#### [ACTIVITY]
Below this sentence is a listing; return exactly its lines from the one with "You are a computer-use agent. The image" to the one with "The width and height of the screenshot is (1099, 618).", both kept, and nothing more.

━━ SUPPLIED INFORMATION

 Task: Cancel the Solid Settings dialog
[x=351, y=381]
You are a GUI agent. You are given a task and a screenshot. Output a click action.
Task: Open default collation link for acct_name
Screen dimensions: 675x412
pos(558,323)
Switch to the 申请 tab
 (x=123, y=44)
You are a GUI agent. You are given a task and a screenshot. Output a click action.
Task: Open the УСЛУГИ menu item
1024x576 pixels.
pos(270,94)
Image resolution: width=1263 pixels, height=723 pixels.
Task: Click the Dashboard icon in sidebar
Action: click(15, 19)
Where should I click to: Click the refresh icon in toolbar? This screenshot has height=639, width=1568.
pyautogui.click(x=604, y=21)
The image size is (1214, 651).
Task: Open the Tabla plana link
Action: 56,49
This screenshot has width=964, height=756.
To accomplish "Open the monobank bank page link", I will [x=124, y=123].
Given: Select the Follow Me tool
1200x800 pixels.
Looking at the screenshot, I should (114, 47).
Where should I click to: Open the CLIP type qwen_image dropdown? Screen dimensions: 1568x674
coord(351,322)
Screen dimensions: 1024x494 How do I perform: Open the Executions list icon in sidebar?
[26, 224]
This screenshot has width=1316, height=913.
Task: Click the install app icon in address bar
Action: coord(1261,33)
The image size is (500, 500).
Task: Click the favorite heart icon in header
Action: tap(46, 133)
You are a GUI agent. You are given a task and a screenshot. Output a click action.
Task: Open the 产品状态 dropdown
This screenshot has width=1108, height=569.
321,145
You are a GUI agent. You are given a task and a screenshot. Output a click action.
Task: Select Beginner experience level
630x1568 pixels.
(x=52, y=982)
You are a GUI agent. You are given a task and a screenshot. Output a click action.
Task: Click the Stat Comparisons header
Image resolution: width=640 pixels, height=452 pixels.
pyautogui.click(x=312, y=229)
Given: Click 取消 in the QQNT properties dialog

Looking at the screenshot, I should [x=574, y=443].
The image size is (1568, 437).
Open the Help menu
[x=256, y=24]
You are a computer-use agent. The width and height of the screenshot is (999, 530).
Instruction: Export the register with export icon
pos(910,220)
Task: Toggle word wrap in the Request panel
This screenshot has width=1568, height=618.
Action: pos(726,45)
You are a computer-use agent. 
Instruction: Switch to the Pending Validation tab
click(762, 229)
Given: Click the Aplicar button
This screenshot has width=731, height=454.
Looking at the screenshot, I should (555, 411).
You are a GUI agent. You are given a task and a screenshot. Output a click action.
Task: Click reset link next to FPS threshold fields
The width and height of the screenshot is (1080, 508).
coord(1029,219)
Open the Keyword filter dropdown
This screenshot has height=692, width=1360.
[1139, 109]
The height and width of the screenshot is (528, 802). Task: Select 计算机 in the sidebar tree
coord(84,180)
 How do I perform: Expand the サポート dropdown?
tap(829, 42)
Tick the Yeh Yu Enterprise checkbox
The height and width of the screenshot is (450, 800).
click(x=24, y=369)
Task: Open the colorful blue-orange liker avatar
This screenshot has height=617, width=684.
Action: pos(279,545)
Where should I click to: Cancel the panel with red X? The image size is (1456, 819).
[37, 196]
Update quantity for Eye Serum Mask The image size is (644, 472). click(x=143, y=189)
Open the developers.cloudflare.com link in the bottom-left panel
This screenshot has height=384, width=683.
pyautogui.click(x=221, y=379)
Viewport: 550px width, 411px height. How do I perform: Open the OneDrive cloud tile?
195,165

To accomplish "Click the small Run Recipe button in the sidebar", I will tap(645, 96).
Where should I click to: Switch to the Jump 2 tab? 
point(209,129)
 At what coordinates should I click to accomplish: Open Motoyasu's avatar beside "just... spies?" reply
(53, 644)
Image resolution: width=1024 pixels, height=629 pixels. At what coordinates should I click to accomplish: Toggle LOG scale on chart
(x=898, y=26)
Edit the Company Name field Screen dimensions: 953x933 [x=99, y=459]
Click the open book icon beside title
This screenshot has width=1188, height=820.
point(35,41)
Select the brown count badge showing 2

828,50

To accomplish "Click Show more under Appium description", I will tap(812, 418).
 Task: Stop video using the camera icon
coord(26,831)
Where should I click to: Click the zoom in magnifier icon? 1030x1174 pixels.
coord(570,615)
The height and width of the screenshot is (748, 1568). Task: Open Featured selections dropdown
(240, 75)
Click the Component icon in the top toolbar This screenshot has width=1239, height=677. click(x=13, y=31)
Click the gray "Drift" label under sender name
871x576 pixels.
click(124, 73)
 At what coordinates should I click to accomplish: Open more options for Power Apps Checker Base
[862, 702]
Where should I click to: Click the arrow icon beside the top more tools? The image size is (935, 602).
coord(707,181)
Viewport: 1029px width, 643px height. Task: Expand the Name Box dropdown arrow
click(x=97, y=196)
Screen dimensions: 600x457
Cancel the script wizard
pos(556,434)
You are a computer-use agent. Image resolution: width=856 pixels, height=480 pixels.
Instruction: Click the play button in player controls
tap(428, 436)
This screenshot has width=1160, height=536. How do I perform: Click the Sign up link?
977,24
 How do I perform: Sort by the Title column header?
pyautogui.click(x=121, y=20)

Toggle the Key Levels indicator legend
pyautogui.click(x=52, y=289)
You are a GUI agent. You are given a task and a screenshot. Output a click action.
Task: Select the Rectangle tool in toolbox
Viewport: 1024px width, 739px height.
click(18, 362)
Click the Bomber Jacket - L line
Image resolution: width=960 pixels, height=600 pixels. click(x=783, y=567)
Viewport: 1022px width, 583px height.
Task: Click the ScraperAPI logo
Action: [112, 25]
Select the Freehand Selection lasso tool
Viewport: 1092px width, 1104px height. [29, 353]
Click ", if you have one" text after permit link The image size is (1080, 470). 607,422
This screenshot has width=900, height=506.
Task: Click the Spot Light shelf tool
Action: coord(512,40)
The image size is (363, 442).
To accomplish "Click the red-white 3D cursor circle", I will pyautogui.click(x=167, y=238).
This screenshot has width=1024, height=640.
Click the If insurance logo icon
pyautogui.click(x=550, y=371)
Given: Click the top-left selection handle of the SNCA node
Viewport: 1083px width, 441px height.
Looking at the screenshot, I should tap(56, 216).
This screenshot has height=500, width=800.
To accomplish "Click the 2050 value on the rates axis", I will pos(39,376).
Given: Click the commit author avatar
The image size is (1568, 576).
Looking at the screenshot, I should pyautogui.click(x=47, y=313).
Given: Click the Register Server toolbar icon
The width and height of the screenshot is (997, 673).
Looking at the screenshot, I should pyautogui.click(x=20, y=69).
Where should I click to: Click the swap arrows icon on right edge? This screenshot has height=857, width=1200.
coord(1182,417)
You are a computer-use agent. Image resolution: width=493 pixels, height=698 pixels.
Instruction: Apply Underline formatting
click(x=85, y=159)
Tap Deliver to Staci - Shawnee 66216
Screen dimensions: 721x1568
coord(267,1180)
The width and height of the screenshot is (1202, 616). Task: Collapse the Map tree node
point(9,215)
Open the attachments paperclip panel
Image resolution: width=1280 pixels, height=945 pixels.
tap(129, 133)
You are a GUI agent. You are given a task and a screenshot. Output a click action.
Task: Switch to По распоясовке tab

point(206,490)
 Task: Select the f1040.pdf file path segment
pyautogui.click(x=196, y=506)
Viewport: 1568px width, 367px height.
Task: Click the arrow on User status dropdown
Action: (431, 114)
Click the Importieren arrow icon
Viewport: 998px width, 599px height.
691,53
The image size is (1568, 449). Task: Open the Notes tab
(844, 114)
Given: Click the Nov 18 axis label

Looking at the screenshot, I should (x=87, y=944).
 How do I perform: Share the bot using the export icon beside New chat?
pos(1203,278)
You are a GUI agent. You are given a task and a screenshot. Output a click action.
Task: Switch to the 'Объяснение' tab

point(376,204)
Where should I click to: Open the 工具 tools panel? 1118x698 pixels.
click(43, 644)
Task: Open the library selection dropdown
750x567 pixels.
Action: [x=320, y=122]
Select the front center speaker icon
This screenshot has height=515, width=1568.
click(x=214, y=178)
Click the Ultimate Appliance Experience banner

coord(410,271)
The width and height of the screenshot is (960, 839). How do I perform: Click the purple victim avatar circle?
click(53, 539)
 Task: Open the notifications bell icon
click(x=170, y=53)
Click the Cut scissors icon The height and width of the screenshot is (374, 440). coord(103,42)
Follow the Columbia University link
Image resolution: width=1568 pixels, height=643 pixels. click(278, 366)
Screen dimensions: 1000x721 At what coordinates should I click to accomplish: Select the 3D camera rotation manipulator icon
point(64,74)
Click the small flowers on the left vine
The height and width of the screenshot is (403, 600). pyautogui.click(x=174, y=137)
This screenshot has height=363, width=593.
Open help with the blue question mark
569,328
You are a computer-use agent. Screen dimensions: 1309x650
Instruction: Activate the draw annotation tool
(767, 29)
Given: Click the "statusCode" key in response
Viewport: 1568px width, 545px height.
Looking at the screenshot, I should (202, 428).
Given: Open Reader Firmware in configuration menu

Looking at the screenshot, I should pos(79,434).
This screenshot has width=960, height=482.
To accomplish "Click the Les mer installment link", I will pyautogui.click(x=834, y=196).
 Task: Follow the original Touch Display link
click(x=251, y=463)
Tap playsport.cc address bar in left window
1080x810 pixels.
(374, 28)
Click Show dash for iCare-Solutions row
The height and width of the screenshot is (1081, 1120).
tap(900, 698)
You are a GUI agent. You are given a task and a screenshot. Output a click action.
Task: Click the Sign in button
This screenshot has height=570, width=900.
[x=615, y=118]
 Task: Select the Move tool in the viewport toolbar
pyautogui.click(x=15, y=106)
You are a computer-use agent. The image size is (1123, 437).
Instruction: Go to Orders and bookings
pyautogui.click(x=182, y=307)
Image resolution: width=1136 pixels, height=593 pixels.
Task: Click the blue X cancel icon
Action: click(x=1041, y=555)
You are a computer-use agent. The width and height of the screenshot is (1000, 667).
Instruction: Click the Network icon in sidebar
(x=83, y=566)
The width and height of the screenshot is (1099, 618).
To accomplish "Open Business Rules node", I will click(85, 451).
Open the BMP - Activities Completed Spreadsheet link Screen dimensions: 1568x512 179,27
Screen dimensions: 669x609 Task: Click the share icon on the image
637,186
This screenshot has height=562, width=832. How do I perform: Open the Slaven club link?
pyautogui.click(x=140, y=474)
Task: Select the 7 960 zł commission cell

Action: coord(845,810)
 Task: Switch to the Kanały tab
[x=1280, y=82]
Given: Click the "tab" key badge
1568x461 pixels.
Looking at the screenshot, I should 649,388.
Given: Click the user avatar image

━━━━

#### [TASK ANSWER]
You are a computer-use agent. The image size is (1123, 437).
Instruction: Go to Orders and bookings
pyautogui.click(x=182, y=307)
Image resolution: width=1136 pixels, height=593 pixels.
Task: Click the blue X cancel icon
Action: click(x=1041, y=555)
You are a computer-use agent. The width and height of the screenshot is (1000, 667).
Instruction: Click the Network icon in sidebar
(x=83, y=566)
The width and height of the screenshot is (1099, 618).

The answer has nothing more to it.